Dazu wurde das Web-Portal Media Watch on Climate Change ins Leben gerufen, das mit dem Ju- ry-Award beim Multimedia-und- E-Business-Staatspreis 2009, der vom Wirtschaftministerium vergeben wird, ausgezeichnet wurde. Es zeigt mithilfe verschiedener Tools, über welche Themen wo und wie oft berichtet wird, welche weiteren Aspekte damit assoziiert und welche Schwerpunkte gesetzt werden. Dazu durchforstet ein Crawler mehrmals täglich bis zu eine halbe Million Dokumente und klopft sie mit semantischen Technologien auf ihre Relevanz für die Klimadebatte ab. Als Grundlage dienen die Webauftritte von 160 Nachrichtenmedien, 60 Umwelt-NGOs, den 1000 umsatzstärksten Unternehmen laut Fortune sowie hunderte Blogs - allerdings nur aus dem angloamerikanischen Raum.

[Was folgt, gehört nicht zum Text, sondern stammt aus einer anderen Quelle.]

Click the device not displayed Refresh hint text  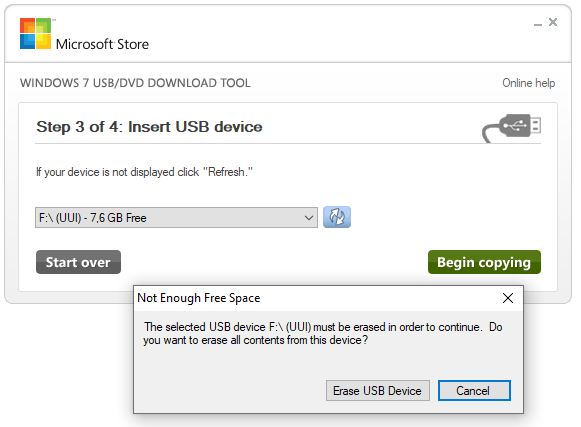pyautogui.click(x=145, y=172)
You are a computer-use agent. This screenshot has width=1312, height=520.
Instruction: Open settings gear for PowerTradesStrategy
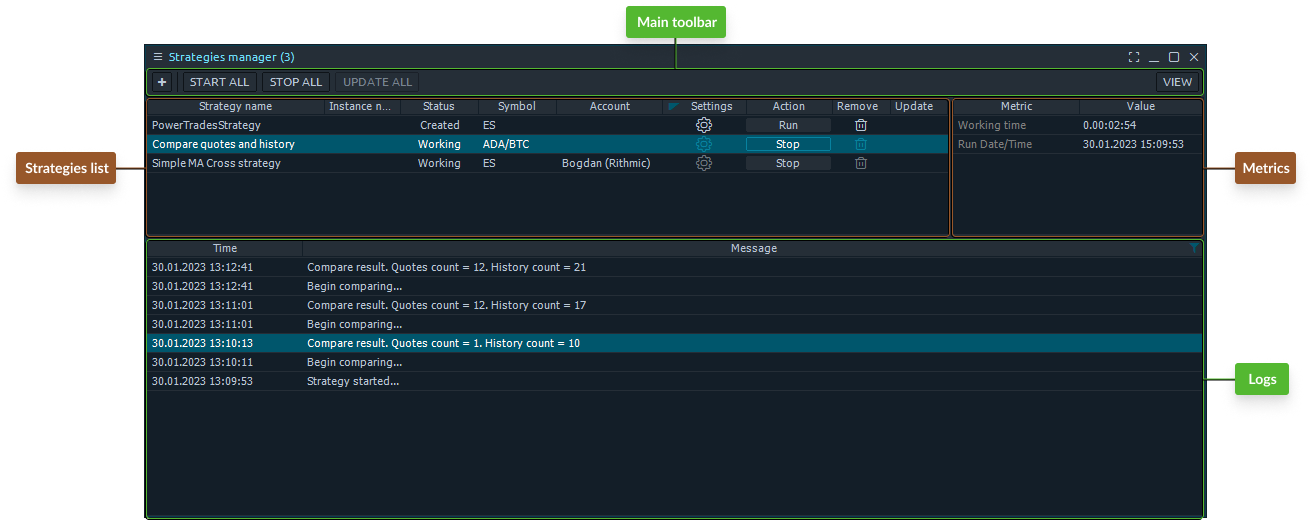tap(704, 125)
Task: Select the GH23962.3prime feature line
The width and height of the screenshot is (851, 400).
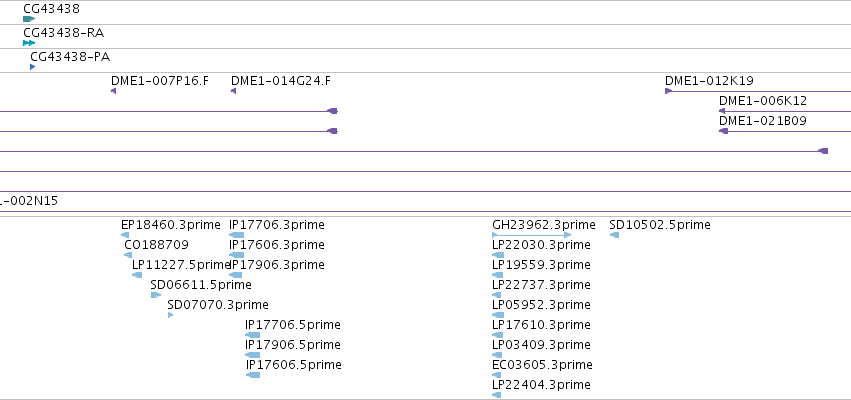Action: click(x=531, y=235)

Je nach Interessengruppe können Trend-Charts abgerufen werden, neben Listen relevanter Dokumente bietet das Portal aber auch eine ganze Reihe visueller Darstellungen: Eine Weltkarte zeigt, wo ein Dokument erstellt wurde und über welche Region berichtet wird, zudem werden ähnliche und lokal nahe liegende Texte gelistet; ontologische Begriffsnetzwerke, Grafiken mit häufigen Schlagworten und Wissenslandschaften betten die Begriffe in topografische Karten ein und ermöglichen, die Thematik in einem größeren Kontext zu sehen. Dabei wird auch berücksichtigt, ob Themen in einem positiven oder negativen Licht dargestellt werden.

"Die größte Herausforderung sind die explosionsartig wachsenden Datenmengen", berichtet Scharl, der bereits seit zehn Jahren an der Entwicklung der Technologie arbeitet, unter anderem mit Unterstützung des Programms FIT-IT Semantic Systems des Infrastrukturministeriums. Das Portal wächst jedenfalls: Künftig sollen sich dort auch die User austauschen können. (kri/DER STANDARD, Printausgabe, 09.12.2009)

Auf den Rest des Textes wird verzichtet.